**STATED PROBLEM**
Set down each of the entries below verbatim, changing no character, line break, or spacing.

----- DATA ROWS

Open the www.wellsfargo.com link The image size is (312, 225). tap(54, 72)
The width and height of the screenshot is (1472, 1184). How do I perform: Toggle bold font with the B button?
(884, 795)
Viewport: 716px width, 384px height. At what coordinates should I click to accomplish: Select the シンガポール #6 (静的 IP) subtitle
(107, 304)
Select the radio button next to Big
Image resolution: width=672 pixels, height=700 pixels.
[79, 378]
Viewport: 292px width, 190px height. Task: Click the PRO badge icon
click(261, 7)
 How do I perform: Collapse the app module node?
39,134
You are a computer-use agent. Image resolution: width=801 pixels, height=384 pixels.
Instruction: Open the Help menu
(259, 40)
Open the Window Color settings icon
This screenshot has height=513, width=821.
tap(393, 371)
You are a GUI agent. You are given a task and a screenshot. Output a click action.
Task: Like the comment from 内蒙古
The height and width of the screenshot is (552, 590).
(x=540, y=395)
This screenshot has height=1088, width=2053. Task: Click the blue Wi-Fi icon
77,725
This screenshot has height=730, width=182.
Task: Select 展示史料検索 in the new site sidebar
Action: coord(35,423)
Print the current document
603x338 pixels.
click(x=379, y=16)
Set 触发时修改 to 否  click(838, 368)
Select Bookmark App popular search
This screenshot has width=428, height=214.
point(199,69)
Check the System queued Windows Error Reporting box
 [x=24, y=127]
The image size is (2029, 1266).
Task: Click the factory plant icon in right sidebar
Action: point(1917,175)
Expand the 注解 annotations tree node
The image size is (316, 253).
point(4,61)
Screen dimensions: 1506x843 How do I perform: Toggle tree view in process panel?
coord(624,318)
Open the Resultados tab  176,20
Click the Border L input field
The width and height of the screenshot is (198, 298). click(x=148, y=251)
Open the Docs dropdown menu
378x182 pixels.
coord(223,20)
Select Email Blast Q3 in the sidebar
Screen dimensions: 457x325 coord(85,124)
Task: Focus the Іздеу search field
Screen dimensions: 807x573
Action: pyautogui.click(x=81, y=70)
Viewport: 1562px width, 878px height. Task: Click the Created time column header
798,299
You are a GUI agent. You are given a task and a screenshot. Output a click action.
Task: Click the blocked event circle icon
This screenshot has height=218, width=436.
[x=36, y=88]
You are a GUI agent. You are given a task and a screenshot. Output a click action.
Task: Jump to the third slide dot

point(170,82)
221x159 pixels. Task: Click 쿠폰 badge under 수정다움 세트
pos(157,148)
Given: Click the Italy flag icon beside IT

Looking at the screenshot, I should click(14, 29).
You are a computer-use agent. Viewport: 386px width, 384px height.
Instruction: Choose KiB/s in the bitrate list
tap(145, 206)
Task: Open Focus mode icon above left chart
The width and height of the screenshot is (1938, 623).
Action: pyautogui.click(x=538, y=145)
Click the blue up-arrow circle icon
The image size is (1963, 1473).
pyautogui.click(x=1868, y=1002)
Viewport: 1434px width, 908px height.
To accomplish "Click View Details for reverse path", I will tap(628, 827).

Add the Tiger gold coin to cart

----------

**RESPONSE**
Open the www.wellsfargo.com link The image size is (312, 225). tap(54, 72)
The width and height of the screenshot is (1472, 1184). How do I perform: Toggle bold font with the B button?
(884, 795)
Viewport: 716px width, 384px height. At what coordinates should I click to accomplish: Select the シンガポール #6 (静的 IP) subtitle
(107, 304)
Select the radio button next to Big
Image resolution: width=672 pixels, height=700 pixels.
[79, 378]
Viewport: 292px width, 190px height. Task: Click the PRO badge icon
click(261, 7)
 How do I perform: Collapse the app module node?
39,134
You are a computer-use agent. Image resolution: width=801 pixels, height=384 pixels.
Instruction: Open the Help menu
(259, 40)
Open the Window Color settings icon
This screenshot has height=513, width=821.
tap(393, 371)
You are a GUI agent. You are given a task and a screenshot. Output a click action.
Task: Like the comment from 内蒙古
The height and width of the screenshot is (552, 590).
(x=540, y=395)
This screenshot has height=1088, width=2053. Task: Click the blue Wi-Fi icon
77,725
This screenshot has height=730, width=182.
Task: Select 展示史料検索 in the new site sidebar
Action: coord(35,423)
Print the current document
603x338 pixels.
click(x=379, y=16)
Set 触发时修改 to 否  click(838, 368)
Select Bookmark App popular search
This screenshot has width=428, height=214.
point(199,69)
Check the System queued Windows Error Reporting box
 [x=24, y=127]
The image size is (2029, 1266).
Task: Click the factory plant icon in right sidebar
Action: point(1917,175)
Expand the 注解 annotations tree node
The image size is (316, 253).
point(4,61)
Screen dimensions: 1506x843 How do I perform: Toggle tree view in process panel?
coord(624,318)
Open the Resultados tab  176,20
Click the Border L input field
The width and height of the screenshot is (198, 298). click(x=148, y=251)
Open the Docs dropdown menu
378x182 pixels.
coord(223,20)
Select Email Blast Q3 in the sidebar
Screen dimensions: 457x325 coord(85,124)
Task: Focus the Іздеу search field
Screen dimensions: 807x573
Action: pyautogui.click(x=81, y=70)
Viewport: 1562px width, 878px height. Task: Click the Created time column header
798,299
You are a GUI agent. You are given a task and a screenshot. Output a click action.
Task: Click the blocked event circle icon
This screenshot has height=218, width=436.
[x=36, y=88]
You are a GUI agent. You are given a task and a screenshot. Output a click action.
Task: Jump to the third slide dot

point(170,82)
221x159 pixels. Task: Click 쿠폰 badge under 수정다움 세트
pos(157,148)
Given: Click the Italy flag icon beside IT

Looking at the screenshot, I should click(14, 29).
You are a computer-use agent. Viewport: 386px width, 384px height.
Instruction: Choose KiB/s in the bitrate list
tap(145, 206)
Task: Open Focus mode icon above left chart
The width and height of the screenshot is (1938, 623).
Action: pyautogui.click(x=538, y=145)
Click the blue up-arrow circle icon
The image size is (1963, 1473).
pyautogui.click(x=1868, y=1002)
Viewport: 1434px width, 908px height.
To accomplish "Click View Details for reverse path", I will tap(628, 827).

Add the Tiger gold coin to cart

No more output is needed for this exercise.